Warm-Up—Student Profile: Halli

Ganesha was the first Hindu deity I was introduced to. The god of new beginnings, success and wisdom. The gatekeeper. His large ears gift him the great capacity to listen, his tusk has been removed for documenting his knowledge, his elephant strength to clear obstacles that lay ahead and his big belly to aid in digestion of it all. He was the leader of our first module in our journey as students. 

I began adjusting to the daily life of the course: 6am-8:45pm (with about 3.5 hours break), scheduled with asana practices, lectures in the Shala and three amazing meals a day coupled with sharing living quarters with three other students. This was a rhythm I was unfamiliar with over the last month. Gardens are everything but scheduled. This sure was a commitment of time and energy, more than I had previously felt prepared for. Was it even possible for me to prepare for this? Would that have even benefited me? Was there a way to prepare? I dozed off at night with the statement “Welcome to Mystery School” flying around in my head. 

My body began to settle into the routine just as my mind did. The connection of the two becoming very relevant in this first week. My warrior archetype became challenged by the incoming explorer. I had officially accepted the adventure of the mountain I had just begun to climb. 

Co-listening was one of the hardest exercises for me in this first module. All I wanted to do was give support and feedback to my fellow students as they shared their experiences. The exercise of simply being present and listening; who would have thought it would be so challenging?  I always thought I was such a good listener, and to be so challenged by the task to listen sure was something to be noted. 

The Mula Bandha, or root banda, was the most physically grounding for me during this period. The exercise of activating my root muscles allowed me to truly feel the root of my mind and body becoming awake and supported. The daily asana practice mixed with the healing meals began to offer a base for my mental and physical growth. Then we began learning the philosophy of yoga and my base grew even stronger. 
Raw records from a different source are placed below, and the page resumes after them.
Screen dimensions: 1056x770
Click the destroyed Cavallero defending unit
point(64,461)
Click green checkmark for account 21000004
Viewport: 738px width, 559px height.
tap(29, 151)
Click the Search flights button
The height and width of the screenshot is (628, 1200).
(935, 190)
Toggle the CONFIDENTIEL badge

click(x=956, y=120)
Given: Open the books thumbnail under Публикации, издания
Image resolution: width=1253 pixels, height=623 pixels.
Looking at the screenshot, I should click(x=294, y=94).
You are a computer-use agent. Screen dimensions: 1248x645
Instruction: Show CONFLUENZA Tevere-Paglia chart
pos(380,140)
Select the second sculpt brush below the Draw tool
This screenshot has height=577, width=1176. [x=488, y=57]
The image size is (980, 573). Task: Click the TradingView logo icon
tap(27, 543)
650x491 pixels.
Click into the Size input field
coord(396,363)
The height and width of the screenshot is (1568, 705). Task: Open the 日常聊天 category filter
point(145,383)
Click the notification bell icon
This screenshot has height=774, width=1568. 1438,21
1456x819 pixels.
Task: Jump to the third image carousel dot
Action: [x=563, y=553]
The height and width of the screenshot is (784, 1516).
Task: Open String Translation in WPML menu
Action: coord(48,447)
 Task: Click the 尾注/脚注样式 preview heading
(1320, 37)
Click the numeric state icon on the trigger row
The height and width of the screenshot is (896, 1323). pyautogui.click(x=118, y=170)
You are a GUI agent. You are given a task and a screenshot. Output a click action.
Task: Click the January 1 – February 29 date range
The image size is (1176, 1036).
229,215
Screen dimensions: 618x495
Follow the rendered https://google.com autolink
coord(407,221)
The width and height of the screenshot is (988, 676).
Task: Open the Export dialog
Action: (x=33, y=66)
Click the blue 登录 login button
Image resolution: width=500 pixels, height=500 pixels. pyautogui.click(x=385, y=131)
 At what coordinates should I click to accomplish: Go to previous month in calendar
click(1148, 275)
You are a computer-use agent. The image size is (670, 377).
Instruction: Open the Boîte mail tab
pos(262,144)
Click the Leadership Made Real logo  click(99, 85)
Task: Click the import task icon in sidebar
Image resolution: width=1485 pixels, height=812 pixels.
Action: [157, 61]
The 8 Limbed Path, Patanjali’s classification of what we know as Yoga today, Classical yoga. 

  1. Yama : Principles of ethical behavior 
  2. Niyama : Personal Observances 
  3. Asana : The physical poses 
  4. Pranayama : Breath exercises 
  5. Pratyahara : Withdrawal of sense 
  6. Dharana : Focused concentration 
  7. Dhyana : Body, mind and breath connection 
  8. Samadhi :State of oneness or unity.

Little did I know, I would become very familiar with each and every one of these limbs throughout the next few weeks. These had become my foundation of learning and exploring what it takes to really practice yoga. 

Ganesha, the gatekeeper, sealing the bond of my strength and willingness to absorb the wisdom using the Anjali Mudra. Standing by my side with the much needed and welcomed support for the next leg of the climb.